Neben den ethnischen Diskriminierungen ist es aber auch die prekäre Wirtschaftslage, welche die Menschen vertreibt. Bei einer Arbeitslosigkeit von über fünfzig Prozent ist es für Angehörige einer Minorität noch schwerer, eine Stelle zu finden. Ein Bericht von Amnesty International zeigt, dass viele UnternehmerInnen nur Personen der gleichen ethnischen Angehörigkeit anstellen. Ähnlich ist es in der öffentlichen Verwaltung: NichtserbInnen haben kaum eine Chance, wenn sie sich bei den öffentlichen Diensten der Serbischen Republik bewerben.

Das einstmals multiethnische Bosnien-Herzegowina mit seiner kulturellen Vielfalt reduziert sich heute auf ein Nebeneinander von monoethnischen Gebieten, die von nationalistischen OligarchInnen kontrolliert werden. Nach den Wahlen im Jahr 2000 schien sich mit einem Sieg der SDP in der bosniakisch-kroatischen Föderation und dem der Partei der Unabhängigen Serbischen SozialdemokratInnen (SNSD) in der Serbischen Republik für kurze Zeit eine politische Alternative zu formieren. Zwei Jahre später waren die nationalistischen Parteien aber bereits wieder an der Macht und wollen nun bei den Wahlen am 1. Oktober ihre Vorherrschaft bestätigen.

Zum Anlass des zehnten Jahrestages der Unterzeichnung des Abkommens hatte die Regierung der USA letztes Jahr die verantwortlichen PolitikerInnen zusammengerufen. Sie sollten sich über eine Verfassungsreform einigen, um den Weg zu einer Wiedervereinigung des Landes zu ebnen. Herausgekommen ist dabei nichts, obwohl auch die Europäische Union Reformen fordert - so zum Beispiel die Vereinheitlichung der Polizei und der Streitkräfte.

Auch die bosniakischen Parteien der MuslimInnen, unter ihnen besonders die SDA, wollen den Prozess der Wiedervereinigung des Landes vorantreiben. Die Partei für Bosnien-Herzegowina von Haris Silajdzic, dem ehemaligen Premierminister von 1993 bis 1996, fordert gar die Auflösung der «Einheiten». Dagegen stellen sich jedoch die serbischen Parteien und warnen davor, die Vorrechte der Serbischen Republik anzutasten. Seit diesem Frühling steht der Sozialdemokrat Milorad Dodik der neuen Regierung der Serbischen Republik vor. Allerdings verfügt seine Partei nicht über eine Mehrheit, denn die nationalistischen serbischen Parteien dominieren auch in diesem Parlament.
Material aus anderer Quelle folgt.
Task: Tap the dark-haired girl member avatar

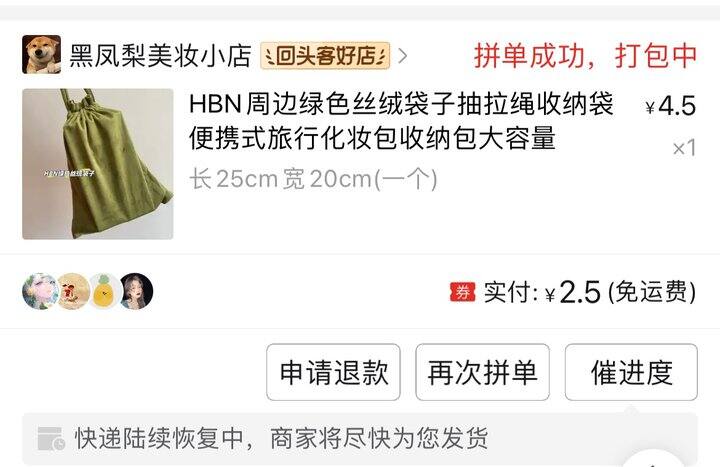Action: click(136, 291)
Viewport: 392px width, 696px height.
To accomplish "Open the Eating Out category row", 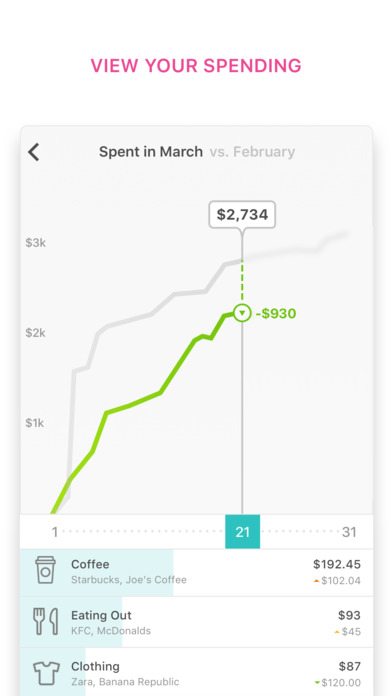I will 196,622.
Lange ein «moderater» Politiker, sucht Dodik heute sein politisches Wohl im nationalistischen Umfeld. Vor kurzem verkündete er, dass die Serbische Republik gemäss dem Vorbild von Montenegro das «Recht» habe, ein Referendum zur Abstimmung über die Unabhängigkeit zu organisieren. Eine eventuelle Unabhängigkeitserklärung des Kosovo betrachtet Dodik als Präzedenzfall für die eigene Abspaltung. Die kroatische HDZ wiederum rückt nicht von der Forderung ab, dass eine dritte «Einheit» anerkannt werden sollte. Das kroatische Volk sei durch das Dayton-Abkommen diskriminiert worden. Tatsache ist, dass in Bosnien-Herzegowina ein «Gleichgewicht des Schreckens» der drei nationalistischen Lager herrscht und das Land lähmt.

Die bürgerlichen Parteien, die bei den Wahlen jeweils rund ein Drittel aller Stimmen erhalten, scheinen nicht in der Lage, eine glaubwürdige Alternative anzubieten und müssen sich einmal mehr mit der Position des Aussenseiters begnügen. Und da die städtischen und gebildeten Bevölkerungsschichten - traditionelle Wählerschaft der bürgerlichen Parteien - immer mehr aus dem Land abwandern, könnten sie noch weiter zurückfallen.

Doch um sich von der internationalen Bevormundung befreien zu können, die in Bosnien-Herzegowina seit 1995 herrscht, müssten sich die politischen Parteien erst von ihren demagogischen Positionen lösen. Das Mandat des Hohen Repräsentanten, der für die Uno die Umsetzung des Dayton-Abkommens überwacht, läuft Ende 2007 aus. Eine Nachfolgeregelung ist bisher nicht geplant.